Character encoding problem in Windows Vista, Prince v6.0r5

roychen
Hello,

While attempting to convert an XHTML file to a PDF, I got the following error messages:

prince: warning: no glyphs for character U+0099, fallback to U+2122.

There are a few others like these too, and as far as I can tell, the affected characters are em-dashes and the Unicode apostrophe.

Reading a few other posts on this forum, it would appear that such error messages appear in Linux if you don't have the appropriate fonts installed. However, I'm running the Windows version of Prince, and should have all the Microsoft TrueType fonts installed.

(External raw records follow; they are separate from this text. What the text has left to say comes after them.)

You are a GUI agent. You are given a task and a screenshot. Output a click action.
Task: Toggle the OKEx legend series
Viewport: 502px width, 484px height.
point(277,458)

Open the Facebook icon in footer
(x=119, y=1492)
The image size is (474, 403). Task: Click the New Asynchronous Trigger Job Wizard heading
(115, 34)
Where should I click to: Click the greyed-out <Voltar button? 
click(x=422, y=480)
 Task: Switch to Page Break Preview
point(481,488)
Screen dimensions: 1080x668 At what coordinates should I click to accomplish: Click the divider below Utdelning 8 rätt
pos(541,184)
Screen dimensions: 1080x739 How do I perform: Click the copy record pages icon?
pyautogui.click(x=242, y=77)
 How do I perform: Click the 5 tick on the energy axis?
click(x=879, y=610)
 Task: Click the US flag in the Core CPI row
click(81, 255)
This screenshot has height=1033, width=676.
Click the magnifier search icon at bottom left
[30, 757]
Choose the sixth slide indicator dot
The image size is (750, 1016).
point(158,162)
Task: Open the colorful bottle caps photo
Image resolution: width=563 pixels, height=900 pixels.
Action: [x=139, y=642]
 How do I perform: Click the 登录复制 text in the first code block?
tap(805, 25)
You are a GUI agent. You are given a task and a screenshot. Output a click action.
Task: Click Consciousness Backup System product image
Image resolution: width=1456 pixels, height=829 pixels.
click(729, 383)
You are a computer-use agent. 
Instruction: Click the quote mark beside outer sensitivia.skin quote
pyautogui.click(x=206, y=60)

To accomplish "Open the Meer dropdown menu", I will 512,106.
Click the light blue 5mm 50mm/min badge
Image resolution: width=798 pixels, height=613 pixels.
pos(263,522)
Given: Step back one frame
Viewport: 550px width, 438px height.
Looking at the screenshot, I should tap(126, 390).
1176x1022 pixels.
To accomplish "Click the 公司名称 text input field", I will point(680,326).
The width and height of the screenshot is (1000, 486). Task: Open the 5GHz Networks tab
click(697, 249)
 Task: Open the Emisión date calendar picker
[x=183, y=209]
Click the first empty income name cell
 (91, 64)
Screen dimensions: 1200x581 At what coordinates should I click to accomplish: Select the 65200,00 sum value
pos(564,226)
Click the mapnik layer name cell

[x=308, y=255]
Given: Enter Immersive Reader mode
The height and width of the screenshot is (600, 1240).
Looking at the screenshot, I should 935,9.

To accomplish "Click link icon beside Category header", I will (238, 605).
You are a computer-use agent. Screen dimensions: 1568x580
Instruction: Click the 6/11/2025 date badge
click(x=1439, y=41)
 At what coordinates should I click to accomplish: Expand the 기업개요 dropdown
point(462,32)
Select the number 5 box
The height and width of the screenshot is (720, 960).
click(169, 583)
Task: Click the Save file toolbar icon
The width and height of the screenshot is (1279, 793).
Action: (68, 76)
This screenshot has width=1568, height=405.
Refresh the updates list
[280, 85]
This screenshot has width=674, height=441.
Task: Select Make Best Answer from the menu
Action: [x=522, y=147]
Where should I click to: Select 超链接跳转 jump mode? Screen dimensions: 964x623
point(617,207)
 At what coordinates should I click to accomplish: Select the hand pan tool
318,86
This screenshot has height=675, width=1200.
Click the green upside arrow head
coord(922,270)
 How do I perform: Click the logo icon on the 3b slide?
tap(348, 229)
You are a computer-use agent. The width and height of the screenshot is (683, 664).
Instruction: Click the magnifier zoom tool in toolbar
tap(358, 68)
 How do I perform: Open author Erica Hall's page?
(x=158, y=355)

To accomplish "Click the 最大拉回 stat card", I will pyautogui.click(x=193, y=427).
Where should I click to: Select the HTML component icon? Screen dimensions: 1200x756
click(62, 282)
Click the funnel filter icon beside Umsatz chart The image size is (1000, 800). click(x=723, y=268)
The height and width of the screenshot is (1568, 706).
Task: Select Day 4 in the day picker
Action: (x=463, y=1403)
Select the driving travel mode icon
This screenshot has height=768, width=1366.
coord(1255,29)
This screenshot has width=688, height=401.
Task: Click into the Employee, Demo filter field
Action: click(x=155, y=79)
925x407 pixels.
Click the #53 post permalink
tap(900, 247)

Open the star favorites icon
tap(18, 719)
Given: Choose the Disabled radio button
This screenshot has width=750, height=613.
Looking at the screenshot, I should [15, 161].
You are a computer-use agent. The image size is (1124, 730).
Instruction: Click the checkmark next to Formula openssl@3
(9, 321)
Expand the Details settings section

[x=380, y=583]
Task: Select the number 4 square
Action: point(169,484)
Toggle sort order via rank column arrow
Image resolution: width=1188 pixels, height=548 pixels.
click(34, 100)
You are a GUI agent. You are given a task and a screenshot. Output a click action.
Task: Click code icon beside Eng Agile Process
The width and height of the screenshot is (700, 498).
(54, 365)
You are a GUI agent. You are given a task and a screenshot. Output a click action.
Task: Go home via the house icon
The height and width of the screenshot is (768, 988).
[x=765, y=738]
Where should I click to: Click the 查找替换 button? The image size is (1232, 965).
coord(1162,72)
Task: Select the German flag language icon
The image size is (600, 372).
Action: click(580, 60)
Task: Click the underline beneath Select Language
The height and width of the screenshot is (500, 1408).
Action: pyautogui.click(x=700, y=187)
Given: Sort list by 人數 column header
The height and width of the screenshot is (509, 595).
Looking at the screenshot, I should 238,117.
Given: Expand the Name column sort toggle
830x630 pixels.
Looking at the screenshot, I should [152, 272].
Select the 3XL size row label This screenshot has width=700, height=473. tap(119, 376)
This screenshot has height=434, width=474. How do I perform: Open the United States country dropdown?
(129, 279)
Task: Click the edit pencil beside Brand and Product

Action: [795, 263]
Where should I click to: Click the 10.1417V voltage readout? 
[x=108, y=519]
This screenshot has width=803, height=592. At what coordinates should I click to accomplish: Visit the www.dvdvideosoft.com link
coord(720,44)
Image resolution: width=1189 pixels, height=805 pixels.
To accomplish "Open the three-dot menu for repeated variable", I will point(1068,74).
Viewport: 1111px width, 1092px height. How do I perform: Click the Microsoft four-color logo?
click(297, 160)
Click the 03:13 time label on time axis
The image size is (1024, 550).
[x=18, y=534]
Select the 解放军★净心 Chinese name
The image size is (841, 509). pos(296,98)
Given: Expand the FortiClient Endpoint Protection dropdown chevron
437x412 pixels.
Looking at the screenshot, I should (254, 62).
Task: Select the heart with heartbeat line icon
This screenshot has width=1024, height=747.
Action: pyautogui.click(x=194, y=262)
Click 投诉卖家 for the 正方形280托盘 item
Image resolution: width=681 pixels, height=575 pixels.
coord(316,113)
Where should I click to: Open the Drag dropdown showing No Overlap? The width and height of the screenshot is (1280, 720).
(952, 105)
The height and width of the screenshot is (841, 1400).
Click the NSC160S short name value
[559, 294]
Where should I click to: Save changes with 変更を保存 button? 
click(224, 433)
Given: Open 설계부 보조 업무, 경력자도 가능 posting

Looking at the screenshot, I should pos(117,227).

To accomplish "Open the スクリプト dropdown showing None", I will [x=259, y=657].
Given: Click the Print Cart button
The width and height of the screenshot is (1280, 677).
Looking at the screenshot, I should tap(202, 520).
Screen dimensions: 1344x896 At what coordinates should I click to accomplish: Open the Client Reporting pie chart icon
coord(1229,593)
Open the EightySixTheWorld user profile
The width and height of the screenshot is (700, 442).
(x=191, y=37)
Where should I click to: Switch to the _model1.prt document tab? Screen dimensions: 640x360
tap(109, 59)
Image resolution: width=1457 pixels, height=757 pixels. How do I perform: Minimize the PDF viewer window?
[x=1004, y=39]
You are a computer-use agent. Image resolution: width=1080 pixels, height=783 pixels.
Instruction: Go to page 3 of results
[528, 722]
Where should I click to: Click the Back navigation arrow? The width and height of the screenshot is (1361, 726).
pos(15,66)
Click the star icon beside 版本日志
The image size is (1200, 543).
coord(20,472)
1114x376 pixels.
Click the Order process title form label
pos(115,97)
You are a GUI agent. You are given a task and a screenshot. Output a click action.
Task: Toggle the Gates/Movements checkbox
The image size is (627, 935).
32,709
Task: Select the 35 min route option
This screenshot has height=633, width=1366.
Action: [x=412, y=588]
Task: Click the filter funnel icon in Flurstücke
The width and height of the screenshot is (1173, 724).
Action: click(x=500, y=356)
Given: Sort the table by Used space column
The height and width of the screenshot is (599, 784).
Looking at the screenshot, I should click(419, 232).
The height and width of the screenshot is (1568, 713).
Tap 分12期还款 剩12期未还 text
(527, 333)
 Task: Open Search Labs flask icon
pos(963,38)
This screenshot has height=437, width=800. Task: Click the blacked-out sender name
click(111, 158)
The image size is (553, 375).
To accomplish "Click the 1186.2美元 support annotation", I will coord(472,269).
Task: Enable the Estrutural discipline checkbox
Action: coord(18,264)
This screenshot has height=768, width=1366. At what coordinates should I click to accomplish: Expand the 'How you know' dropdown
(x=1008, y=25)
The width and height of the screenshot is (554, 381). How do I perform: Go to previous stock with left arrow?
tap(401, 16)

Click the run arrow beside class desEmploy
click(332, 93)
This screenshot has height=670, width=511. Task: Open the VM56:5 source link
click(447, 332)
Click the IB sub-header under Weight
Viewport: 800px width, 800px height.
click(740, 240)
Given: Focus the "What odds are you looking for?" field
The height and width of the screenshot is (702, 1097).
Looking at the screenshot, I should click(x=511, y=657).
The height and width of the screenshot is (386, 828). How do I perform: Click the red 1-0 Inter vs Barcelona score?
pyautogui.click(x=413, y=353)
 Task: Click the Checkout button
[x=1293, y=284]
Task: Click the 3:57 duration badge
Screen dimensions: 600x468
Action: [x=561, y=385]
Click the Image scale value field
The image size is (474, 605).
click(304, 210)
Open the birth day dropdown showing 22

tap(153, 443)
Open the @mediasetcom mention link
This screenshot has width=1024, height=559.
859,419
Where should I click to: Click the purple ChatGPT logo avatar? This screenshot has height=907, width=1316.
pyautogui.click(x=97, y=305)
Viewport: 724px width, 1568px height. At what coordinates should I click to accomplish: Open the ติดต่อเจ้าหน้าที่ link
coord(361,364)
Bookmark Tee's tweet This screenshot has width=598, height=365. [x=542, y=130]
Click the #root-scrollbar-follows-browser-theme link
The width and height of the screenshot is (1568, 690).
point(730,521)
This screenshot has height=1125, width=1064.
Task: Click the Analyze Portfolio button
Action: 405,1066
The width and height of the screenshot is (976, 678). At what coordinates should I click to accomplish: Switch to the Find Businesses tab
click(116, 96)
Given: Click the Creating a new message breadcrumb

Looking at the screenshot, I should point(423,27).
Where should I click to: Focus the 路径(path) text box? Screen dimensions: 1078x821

Any help would be much appreciated.
mikeday
Sounds like the file has a declared encoding of ISO-8859-1, but has had text in another encoding pasted into it, or has been edited in an application that does not use ISO-8859-1. Try this:
<?xml version="1.0" encoding="Windows-1252"?>
roychen
Hello mike, firstly, thanks for your help with fixing those links previously.

My document had the header

<?xml version="1.0" encoding="UTF-8"?>


and changing the encoding to Windows-1252 didn't work.

Could it be because I saved the XHTML file as ASCII (ISO-8859-1), and I need to save it as a Unicode file?
mikeday
That could be it. Somewhere along the line the encoding has been jumbled, as "99" is not a valid ISO-8859-1 character, but it is a valid Windows-1252 character.
roychen
Well, turns out it was simply because I didn't replace a "&" character with the HTML entity "&amp;".

Finally managed to figure it out after spending so much time working on the file's encoding.

Thanks for your help mike.
mikeday
That's funny, was there a &#99 in the document or something?
roychen
Hmm, I'm pretty sure there weren't any HTML entities in my document.

My document's encoding is ANSI as UTF-8 (UTF-8 without BOM).

Apparently, the problem is caused by having an ampersand character in the <meta> tag in the <head> section (I used those to set the author and subject metadata for the output PDF).

For example:

<head>
<title>Testing 123</title>
<meta name="author" content="Roy Chen" />
<meta name="subject" content="Testing & testing" />
</head>


Replacing the ampersand with &amp; fixes this issue. Perhaps you all would like to look into it.

Thank you once again.
mikeday
That's interesting, it must have confused the encoding detection some how. The resulting error message is not very convenient, though. :)
roychen
You don't say.. :)

Well, at least it's resolved, thanks!